Originally, Bryant hoped to just add on to the existing, more than 100-year-old Colony cottage at the site. “The greenest thing is not to build at all,” she says, in all seriousness.

But the existing home was too far gone, “not structurally sound.” Some of the wood from the house was recycled into the new home and some donated to Habitat for Humanity.

Short of not building at all, the next greenest practice, says Bryant, is not to overbuild. Less is more.

Their 2,000 square foot three-bedroom, two-and-a-half bath home houses the couple, top right, and their two children, one-year old Aldo and three-year-old Tirza. Add to the layout 1,000 square feet of screened-in porch space that is well used. “Under different conditions, it is both the children’s playroom and a dining room. We have a small area inside, instead of a large formal dining room. But, the porch can be a place to entertain 12 people.”

Creative use of space, “instead of adding a separate room for each use,” is the golden rule. “We have one room that serves as a pantry, a recycling center, my office, and the mud room.”

The trend recently has been to build bigger and bigger. “We tried to keep in simple,” says Rebecca, “and that goes along with wanting to pend more time with the family together. We don’t want our kids to be a mile away in the media room.”

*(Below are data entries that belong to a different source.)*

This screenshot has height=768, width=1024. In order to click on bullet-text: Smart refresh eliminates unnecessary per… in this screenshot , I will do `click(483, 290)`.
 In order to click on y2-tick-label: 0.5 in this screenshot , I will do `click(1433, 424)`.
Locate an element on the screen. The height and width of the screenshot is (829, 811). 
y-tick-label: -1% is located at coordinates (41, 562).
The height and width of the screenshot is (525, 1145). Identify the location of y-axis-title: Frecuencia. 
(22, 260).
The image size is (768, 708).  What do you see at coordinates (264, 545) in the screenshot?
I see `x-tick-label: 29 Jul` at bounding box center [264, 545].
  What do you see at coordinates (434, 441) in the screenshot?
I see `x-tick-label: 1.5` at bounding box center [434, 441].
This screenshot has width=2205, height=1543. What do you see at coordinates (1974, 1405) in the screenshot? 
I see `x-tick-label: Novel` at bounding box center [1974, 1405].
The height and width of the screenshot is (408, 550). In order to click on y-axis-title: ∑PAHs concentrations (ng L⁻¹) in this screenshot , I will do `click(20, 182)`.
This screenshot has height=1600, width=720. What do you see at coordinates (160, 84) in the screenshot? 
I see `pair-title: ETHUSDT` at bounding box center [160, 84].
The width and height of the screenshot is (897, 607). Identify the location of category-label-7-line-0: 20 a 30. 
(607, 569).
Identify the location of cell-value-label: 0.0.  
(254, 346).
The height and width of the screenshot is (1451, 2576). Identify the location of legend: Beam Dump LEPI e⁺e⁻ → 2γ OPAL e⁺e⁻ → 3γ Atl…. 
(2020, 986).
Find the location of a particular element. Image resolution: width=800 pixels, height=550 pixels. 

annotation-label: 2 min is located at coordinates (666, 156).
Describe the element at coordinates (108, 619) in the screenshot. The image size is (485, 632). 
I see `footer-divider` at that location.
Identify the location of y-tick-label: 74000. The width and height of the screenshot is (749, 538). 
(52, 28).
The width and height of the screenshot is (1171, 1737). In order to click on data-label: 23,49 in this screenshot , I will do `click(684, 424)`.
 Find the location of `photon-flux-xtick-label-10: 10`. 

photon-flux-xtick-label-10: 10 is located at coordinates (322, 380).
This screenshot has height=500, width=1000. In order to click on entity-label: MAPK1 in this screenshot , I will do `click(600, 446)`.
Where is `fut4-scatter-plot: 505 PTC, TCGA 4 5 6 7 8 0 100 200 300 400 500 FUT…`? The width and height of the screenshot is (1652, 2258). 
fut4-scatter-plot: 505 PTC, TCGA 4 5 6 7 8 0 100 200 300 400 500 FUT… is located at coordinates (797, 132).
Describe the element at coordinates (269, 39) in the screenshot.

On a recent Saturday afternoon, Rebecca guides a tour for 10th graders in a youth leadership class, pointing out the home’s efficiencies. Husband Clay takes over showing them outside.

Green Standards

The home is certified under the EPA’s and U.S. Department of Energy’s Energy Star program ( which promotes the most efficient building practices, materials and appliances. LEED ( or Earth Craft ( certifications are more comprehensive green building guides, says Bryant, but have been less attainable in our area.
The U.S. Green Building Council’s LEED certification is the “gold standard”, says Bryant, but the certification for single-family homes is brand new. (

Southern Sustainability

Efficiencies built into the architect’s home:

  • Siting the house under existing mature trees cools it in summer.
  • Most rooms receive daylight from two sides, reducing glare and opening up cross ventilation.
  • A porch roof bounces daylight into shaded second floor windows.
    Southern light keeps the kitchen bright all day.
  • Metal roof reflects heat, very important in the South where most heat gain comes through the roof.
  • Pre-finished kitchen cabinets, floors, and bathroom vanities reduce toxic fumes during construction.
  • Mama was right. Wiping feet on 4×6 mats keeps floors – and air – clean.